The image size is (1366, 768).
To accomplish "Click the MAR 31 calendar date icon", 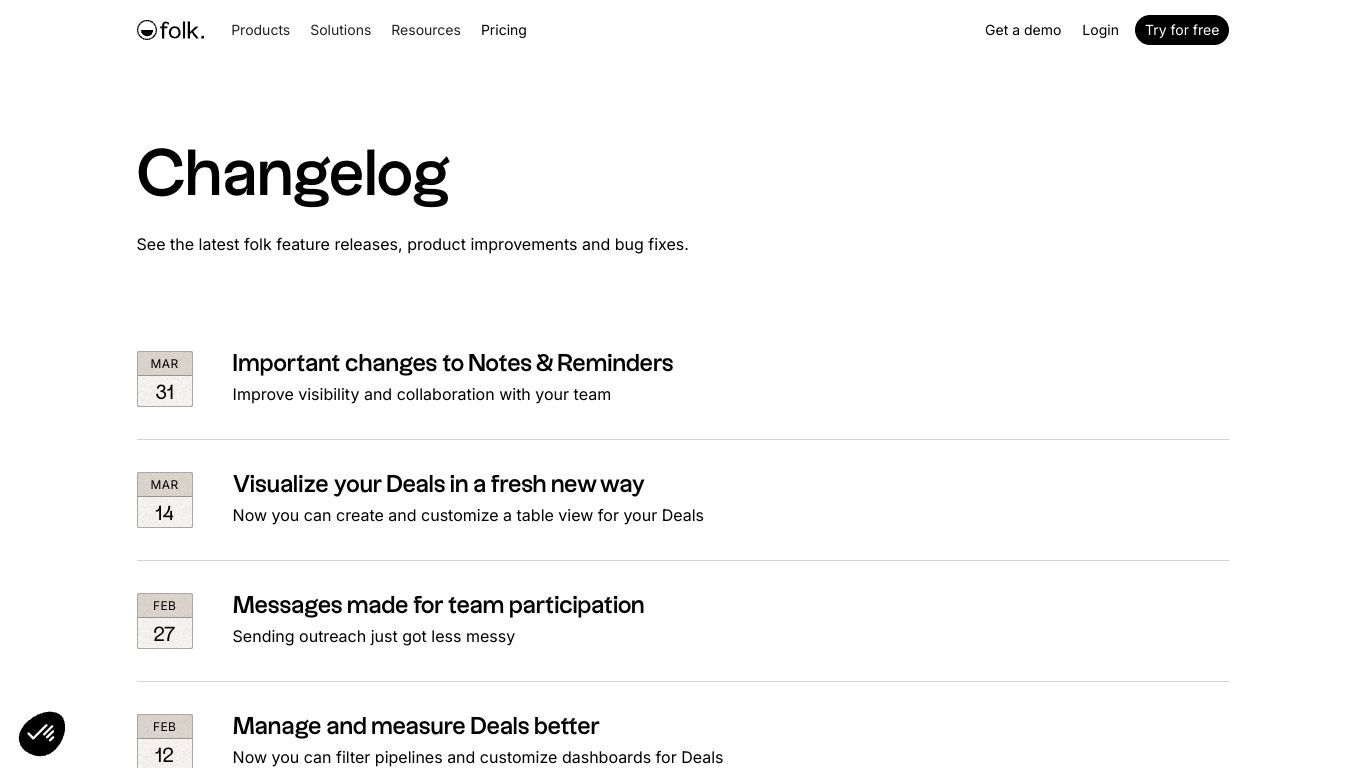I will pyautogui.click(x=165, y=379).
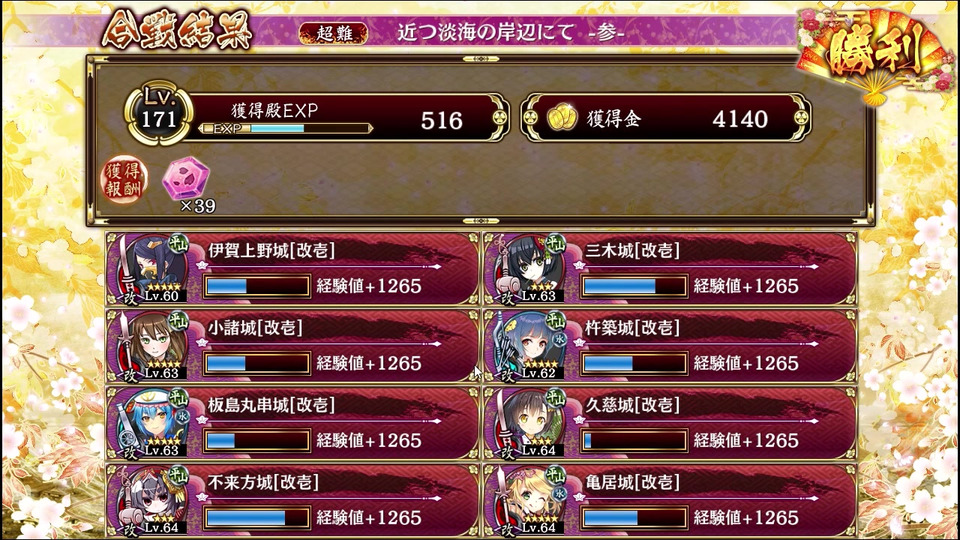Click the 勝利 victory fan emblem
960x540 pixels.
(876, 54)
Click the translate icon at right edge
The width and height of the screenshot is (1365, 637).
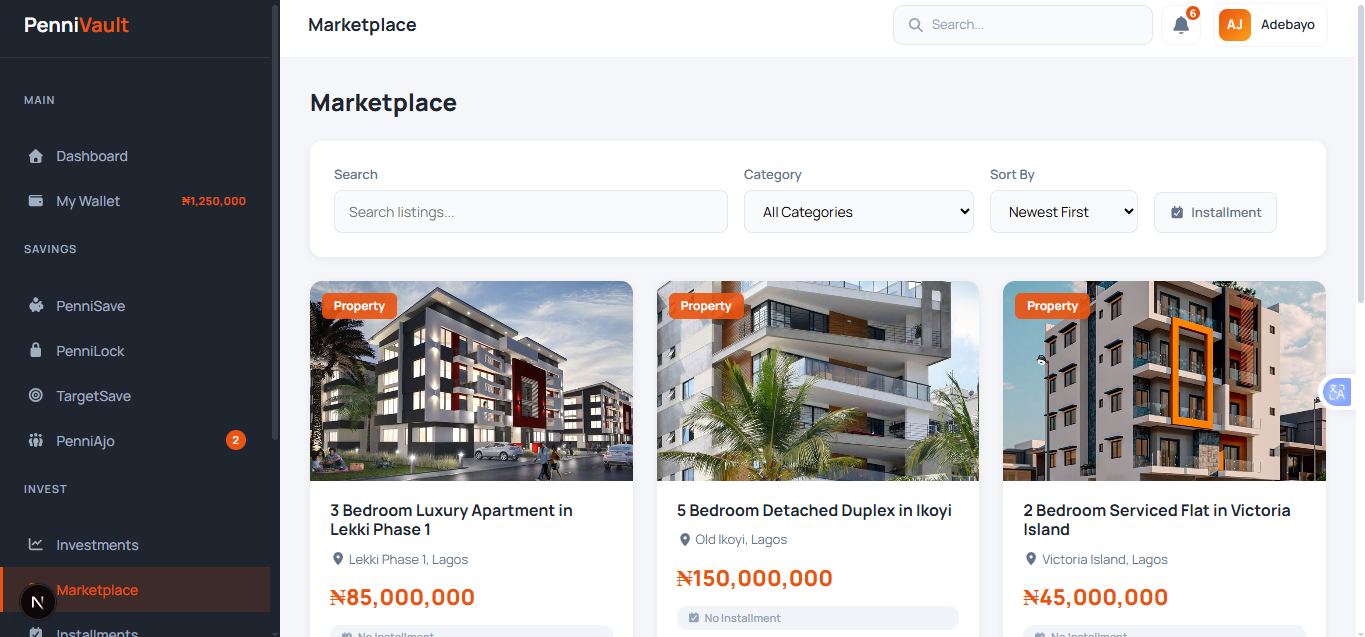[x=1337, y=392]
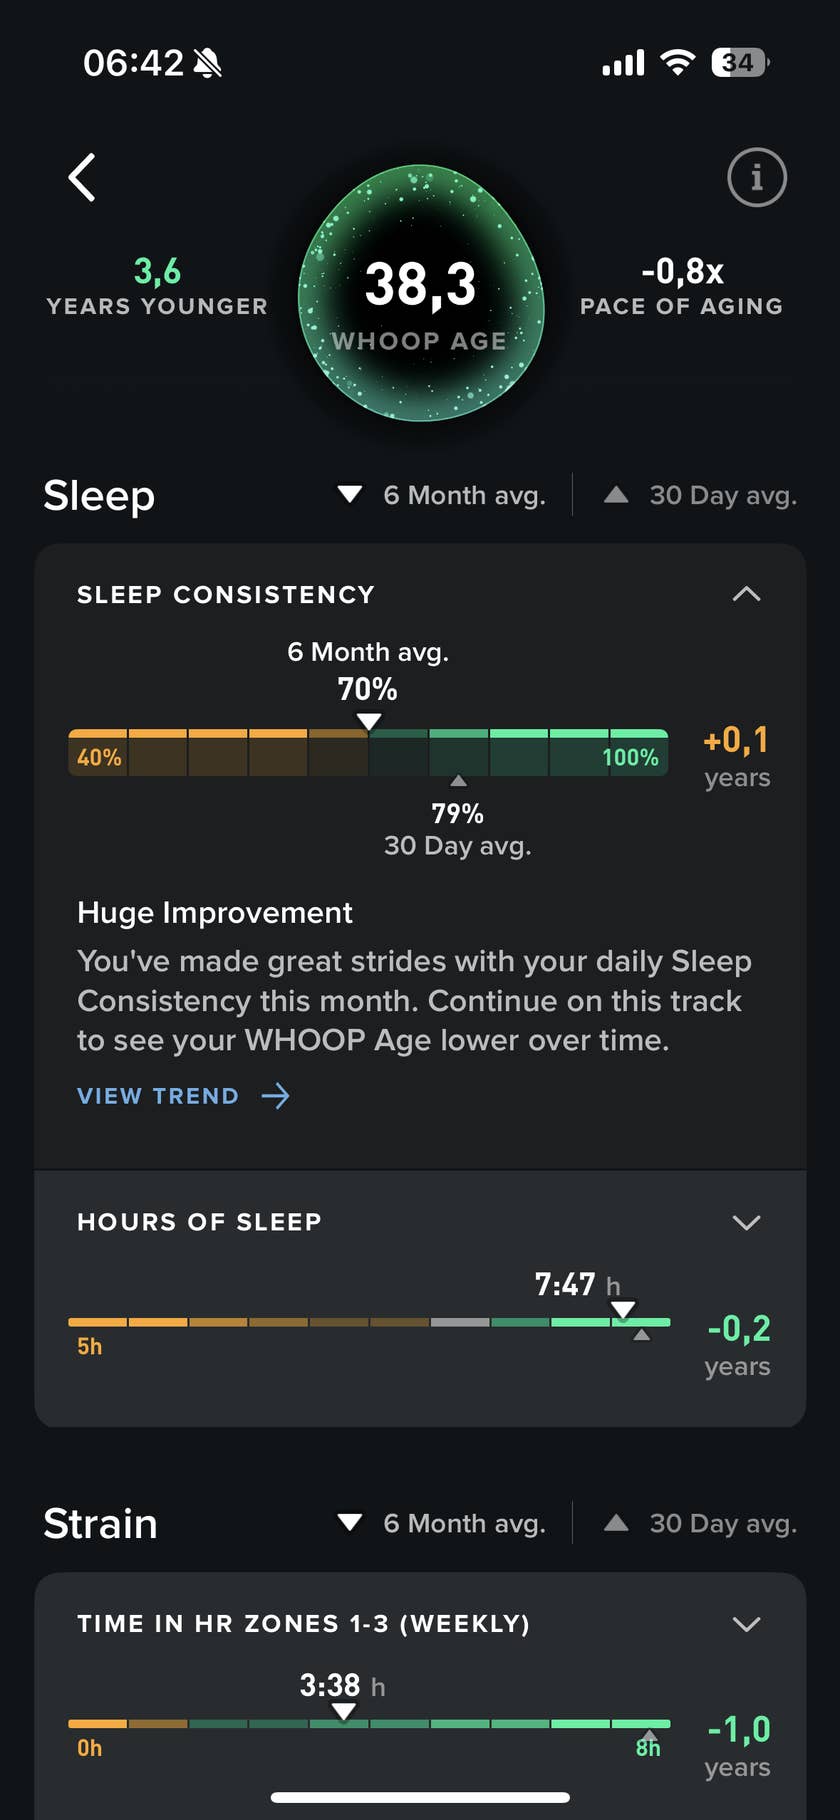The height and width of the screenshot is (1820, 840).
Task: Expand Time in HR Zones 1-3 card
Action: point(746,1623)
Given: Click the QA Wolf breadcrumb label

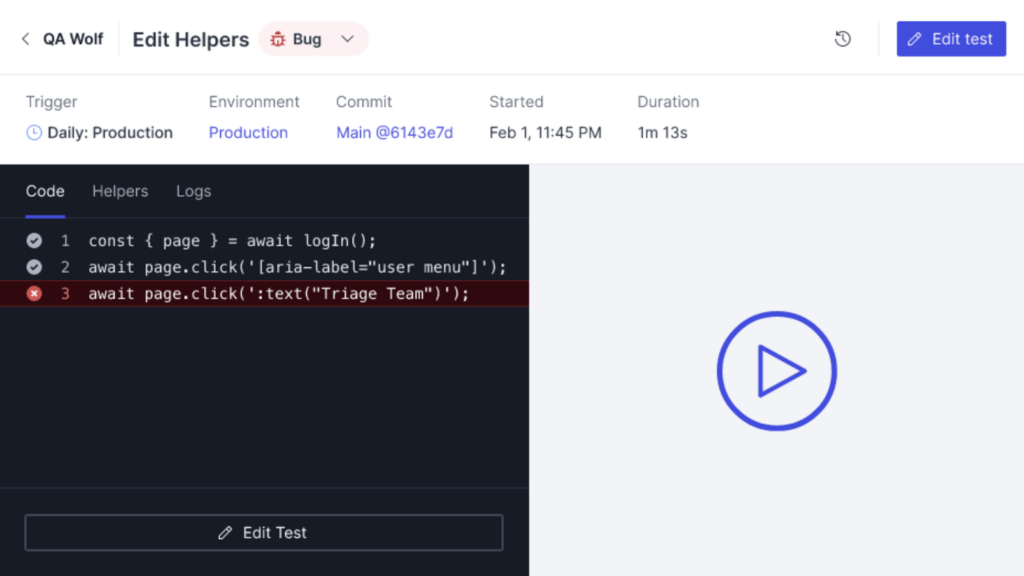Looking at the screenshot, I should coord(73,39).
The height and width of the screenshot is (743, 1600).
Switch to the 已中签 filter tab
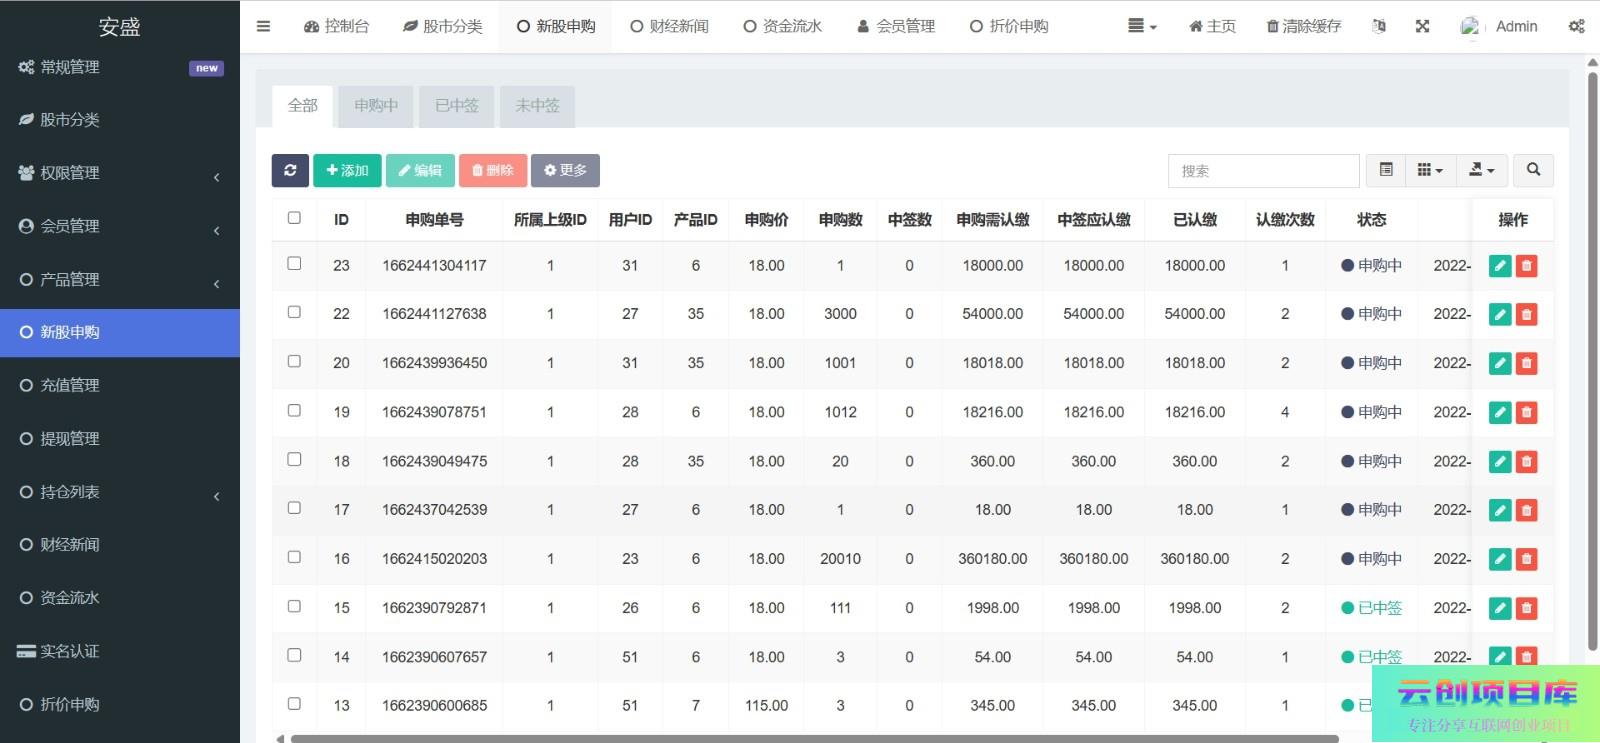[x=457, y=106]
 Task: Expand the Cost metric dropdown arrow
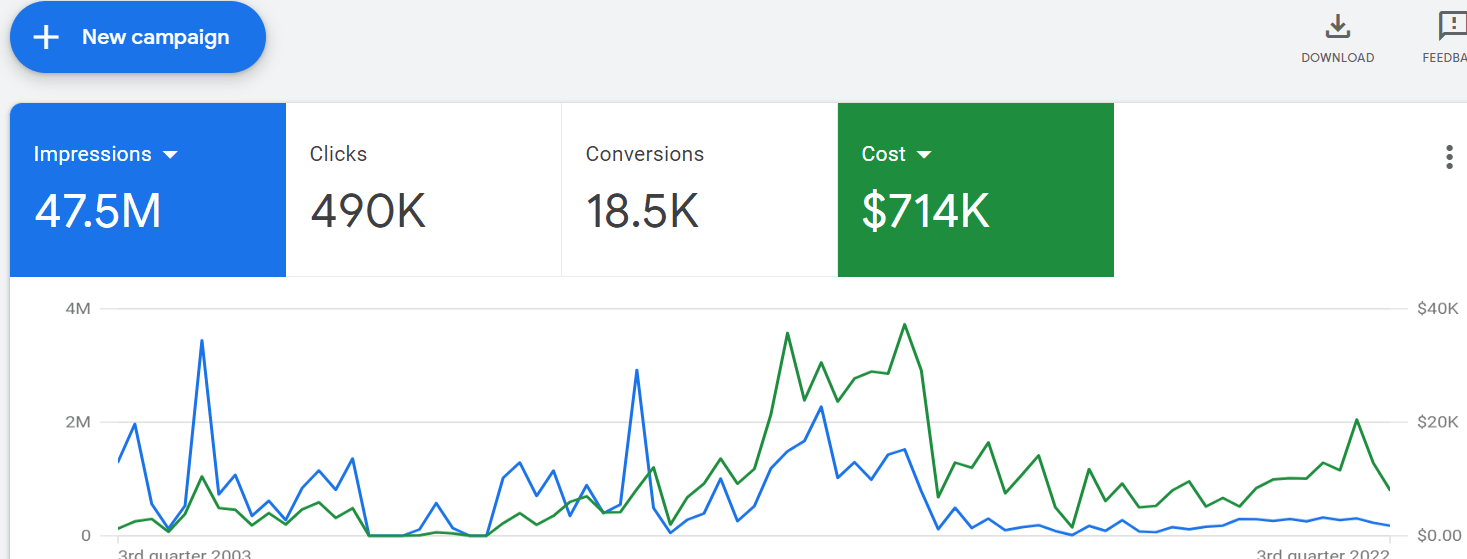pyautogui.click(x=924, y=155)
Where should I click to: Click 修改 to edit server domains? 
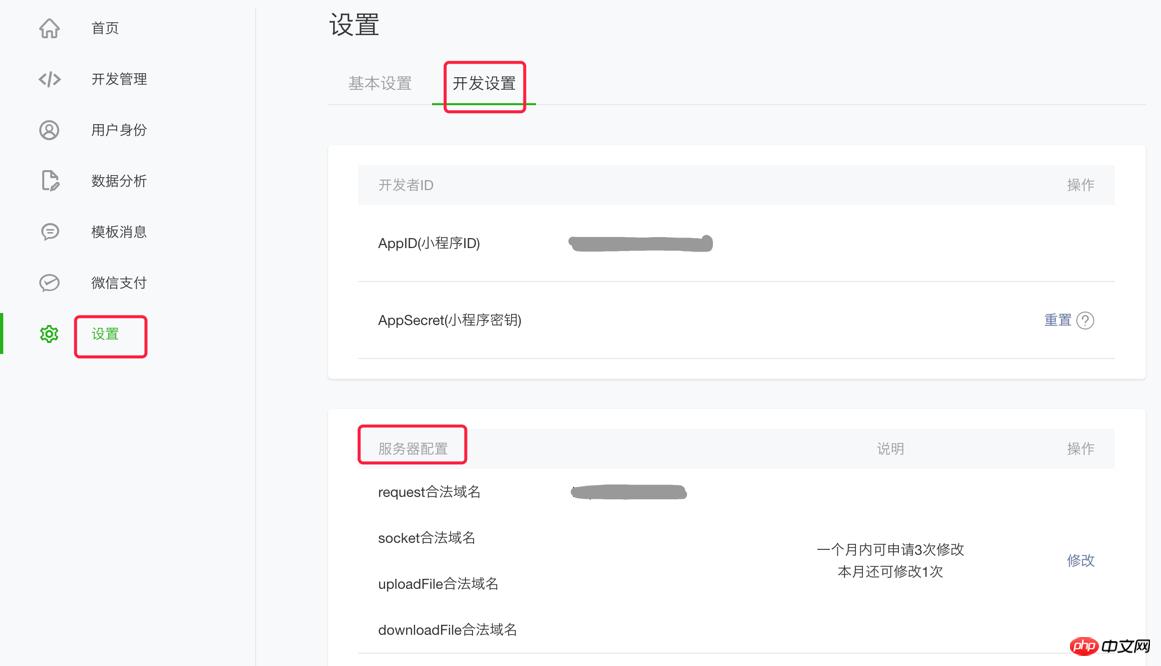click(1080, 561)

======

**WHAT YOU SHOULD DO:** The range to set down runs from the line containing "Where should I" through the final line of the data, both ends included; give it exactly and drop the pictures.

**REPLY:**
Where should I click to: Click 修改 to edit server domains? 
click(1080, 561)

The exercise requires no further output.